Locate the string "with" in the listing below. Copy every line where it is found.

Content starts

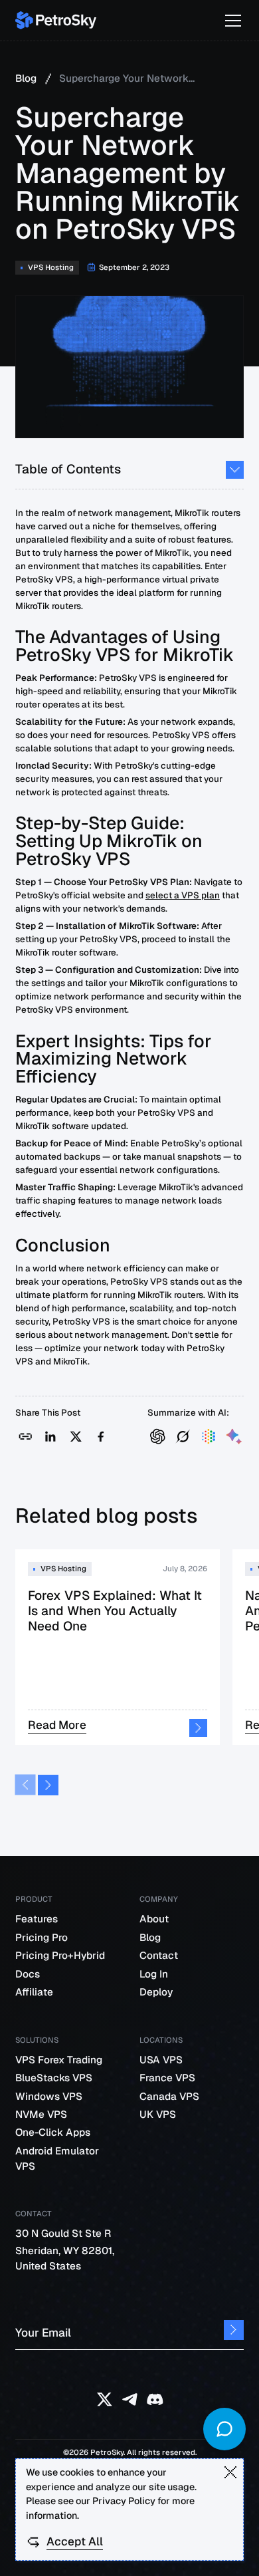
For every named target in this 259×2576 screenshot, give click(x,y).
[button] (230, 21)
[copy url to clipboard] (25, 1436)
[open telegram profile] (130, 2399)
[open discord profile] (155, 2399)
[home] (55, 20)
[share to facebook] (101, 1436)
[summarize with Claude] (209, 1436)
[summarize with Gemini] (234, 1436)
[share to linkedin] (51, 1436)
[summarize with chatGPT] (157, 1436)
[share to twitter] (76, 1436)
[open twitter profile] (105, 2399)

Content ends

Task result:
[summarize with Claude] (209, 1436)
[summarize with Gemini] (234, 1436)
[summarize with chatGPT] (157, 1436)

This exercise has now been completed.